> _INPUT_

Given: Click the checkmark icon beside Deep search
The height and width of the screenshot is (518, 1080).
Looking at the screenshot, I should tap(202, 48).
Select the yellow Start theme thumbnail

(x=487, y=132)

> _WHAT YOU NEED TO DO_
Return all of the entries exactly as they were supplied.

> _OUTPUT OF THE TASK_
Given: Click the checkmark icon beside Deep search
The height and width of the screenshot is (518, 1080).
Looking at the screenshot, I should tap(202, 48).
Select the yellow Start theme thumbnail

(x=487, y=132)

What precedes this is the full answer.